Problem:
Only an exact copy is wanted: the lines from the one holding "Task: Switch to the macOS tab" through the last line below, minus the pictures.

Stored data entries:
- - - -

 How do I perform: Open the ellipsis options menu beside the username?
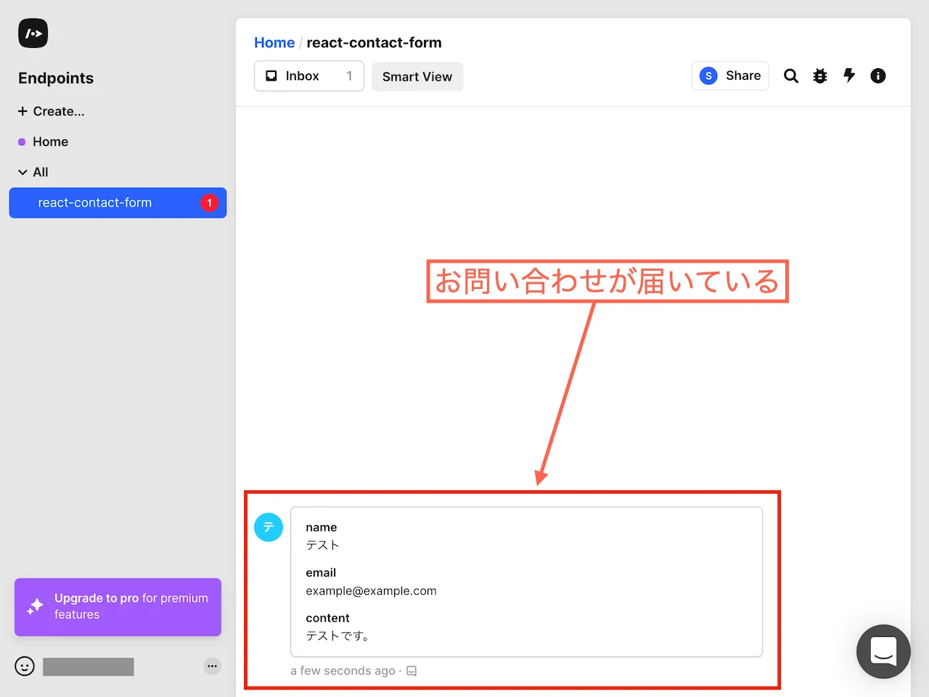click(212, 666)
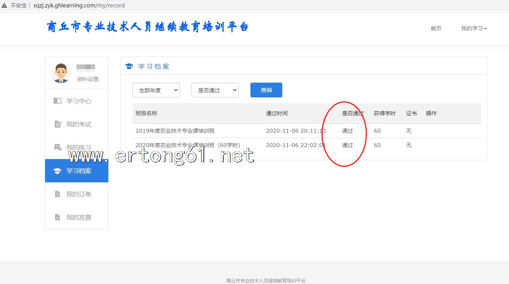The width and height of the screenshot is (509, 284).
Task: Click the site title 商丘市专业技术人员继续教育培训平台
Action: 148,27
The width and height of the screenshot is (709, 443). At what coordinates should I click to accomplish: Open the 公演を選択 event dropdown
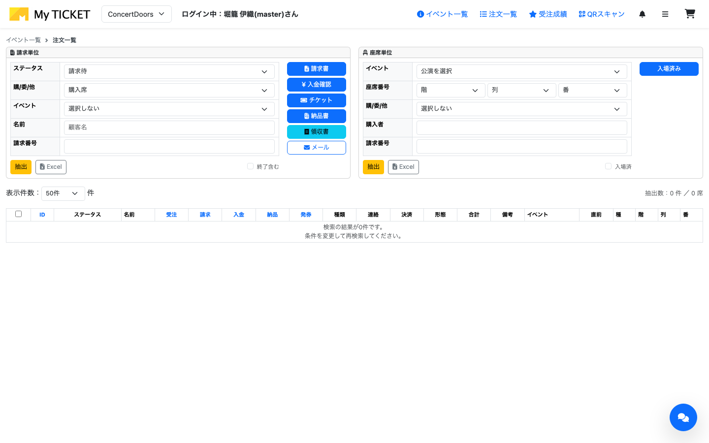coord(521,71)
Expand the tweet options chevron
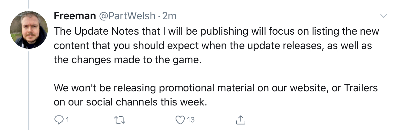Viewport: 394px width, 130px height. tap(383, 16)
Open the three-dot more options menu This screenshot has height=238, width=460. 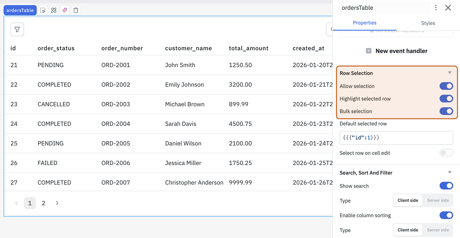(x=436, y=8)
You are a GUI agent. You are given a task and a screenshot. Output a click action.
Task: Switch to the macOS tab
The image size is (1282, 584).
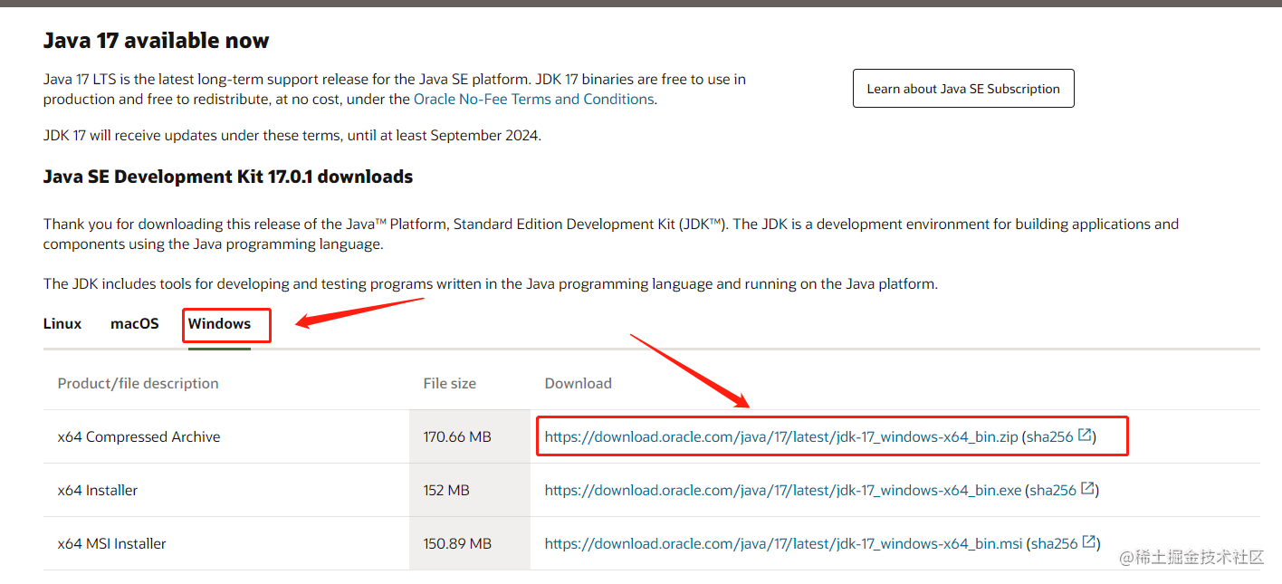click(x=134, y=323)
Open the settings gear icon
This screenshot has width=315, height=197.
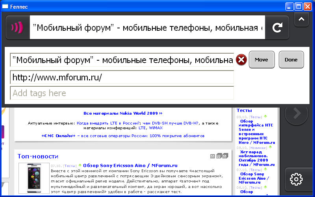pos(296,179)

- - - -

Result of the task:
Task: Switch to the macOS tab
The image size is (1282, 584).
click(x=134, y=323)
Open the settings gear icon
This screenshot has width=315, height=197.
pos(296,179)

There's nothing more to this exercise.